I'm losing the will to live, so any help would be appreciated.

NotTheDr01ds avatar
vn flag
With apologies on behalf of the community, it looks like your question was spammed by a trio of bots that is posting multiple AI-generated answers on questions. Unfortunately, the majority of the Moderators on Stack Exchange sites (including Ask Ubuntu) are on strike *primarily* because the parent company has reduced their ability to remove these bogus answers.

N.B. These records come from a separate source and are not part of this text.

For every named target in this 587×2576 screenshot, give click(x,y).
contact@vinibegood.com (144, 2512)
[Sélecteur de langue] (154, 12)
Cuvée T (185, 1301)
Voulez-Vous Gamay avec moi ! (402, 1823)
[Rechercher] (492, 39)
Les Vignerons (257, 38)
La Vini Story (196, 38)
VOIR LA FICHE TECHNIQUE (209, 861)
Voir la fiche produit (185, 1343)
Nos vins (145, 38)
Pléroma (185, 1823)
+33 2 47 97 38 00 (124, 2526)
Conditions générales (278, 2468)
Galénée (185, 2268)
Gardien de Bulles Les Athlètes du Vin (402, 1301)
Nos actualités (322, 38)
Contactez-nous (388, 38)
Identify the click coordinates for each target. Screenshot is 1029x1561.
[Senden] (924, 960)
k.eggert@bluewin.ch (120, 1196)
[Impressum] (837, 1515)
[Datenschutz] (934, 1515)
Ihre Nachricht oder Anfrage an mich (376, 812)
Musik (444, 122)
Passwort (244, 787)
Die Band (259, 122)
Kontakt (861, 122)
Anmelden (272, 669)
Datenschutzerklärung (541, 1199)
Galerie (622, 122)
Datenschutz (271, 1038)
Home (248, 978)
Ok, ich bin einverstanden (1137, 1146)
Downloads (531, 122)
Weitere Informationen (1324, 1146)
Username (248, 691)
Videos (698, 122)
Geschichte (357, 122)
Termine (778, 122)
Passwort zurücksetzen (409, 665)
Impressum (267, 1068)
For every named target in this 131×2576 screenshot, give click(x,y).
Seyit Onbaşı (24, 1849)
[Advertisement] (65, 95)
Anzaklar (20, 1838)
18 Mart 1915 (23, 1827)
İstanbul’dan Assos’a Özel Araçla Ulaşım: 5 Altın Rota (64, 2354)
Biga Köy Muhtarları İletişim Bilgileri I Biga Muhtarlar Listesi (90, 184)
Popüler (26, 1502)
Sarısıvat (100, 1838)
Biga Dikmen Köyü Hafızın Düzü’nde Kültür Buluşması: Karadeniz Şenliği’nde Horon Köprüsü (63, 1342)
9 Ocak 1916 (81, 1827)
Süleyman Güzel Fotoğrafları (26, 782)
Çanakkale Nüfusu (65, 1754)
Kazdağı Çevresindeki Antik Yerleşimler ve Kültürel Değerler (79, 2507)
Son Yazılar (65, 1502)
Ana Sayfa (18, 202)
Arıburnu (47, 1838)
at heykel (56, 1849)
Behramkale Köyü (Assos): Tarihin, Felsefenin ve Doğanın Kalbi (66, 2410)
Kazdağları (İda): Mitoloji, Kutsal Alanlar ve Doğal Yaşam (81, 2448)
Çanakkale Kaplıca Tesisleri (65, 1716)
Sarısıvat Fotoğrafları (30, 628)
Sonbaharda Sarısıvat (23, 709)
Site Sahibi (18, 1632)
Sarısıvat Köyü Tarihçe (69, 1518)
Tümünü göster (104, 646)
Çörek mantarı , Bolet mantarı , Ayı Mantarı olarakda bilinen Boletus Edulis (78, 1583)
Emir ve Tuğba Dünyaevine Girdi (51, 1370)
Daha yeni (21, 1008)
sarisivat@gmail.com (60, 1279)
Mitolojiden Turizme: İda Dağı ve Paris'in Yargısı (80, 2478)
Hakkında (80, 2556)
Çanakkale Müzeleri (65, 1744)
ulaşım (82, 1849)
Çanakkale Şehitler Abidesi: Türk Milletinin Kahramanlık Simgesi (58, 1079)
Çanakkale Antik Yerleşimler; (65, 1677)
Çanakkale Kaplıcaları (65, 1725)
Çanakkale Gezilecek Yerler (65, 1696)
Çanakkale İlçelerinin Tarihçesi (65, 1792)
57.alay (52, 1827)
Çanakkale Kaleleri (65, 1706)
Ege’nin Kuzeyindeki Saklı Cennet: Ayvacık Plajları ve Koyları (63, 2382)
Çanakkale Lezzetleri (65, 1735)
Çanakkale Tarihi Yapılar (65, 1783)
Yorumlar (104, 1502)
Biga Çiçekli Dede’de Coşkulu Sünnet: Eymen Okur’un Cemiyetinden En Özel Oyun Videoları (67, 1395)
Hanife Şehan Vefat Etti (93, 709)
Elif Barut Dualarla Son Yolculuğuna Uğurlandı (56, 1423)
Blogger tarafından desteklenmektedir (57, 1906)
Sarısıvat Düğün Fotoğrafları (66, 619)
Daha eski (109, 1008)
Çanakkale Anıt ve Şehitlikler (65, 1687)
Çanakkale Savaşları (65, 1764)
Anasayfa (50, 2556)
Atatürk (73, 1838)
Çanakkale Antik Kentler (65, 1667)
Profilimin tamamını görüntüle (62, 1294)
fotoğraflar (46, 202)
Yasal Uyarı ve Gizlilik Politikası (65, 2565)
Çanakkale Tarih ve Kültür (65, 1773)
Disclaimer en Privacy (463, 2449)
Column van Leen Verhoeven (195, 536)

We're hoping that things get back to normal shortly, but in the meantime, we're having to deal with stuff like this.
Score:1
td flag

OK.

I eventually discovered (using nmap) that NFS was not running on the host machine, and that was because there was an entry in /etc/exports linked to a directory that no longer existed, so NFS initialisation failed.

Details of that found using systemctl status nfs-server

That meant that when trying to mount the NFS shared folders, the connection was refused and the mount failed.

The first clue in the trail found when I tried to do a mount with vers=4 which included the "refused" error message.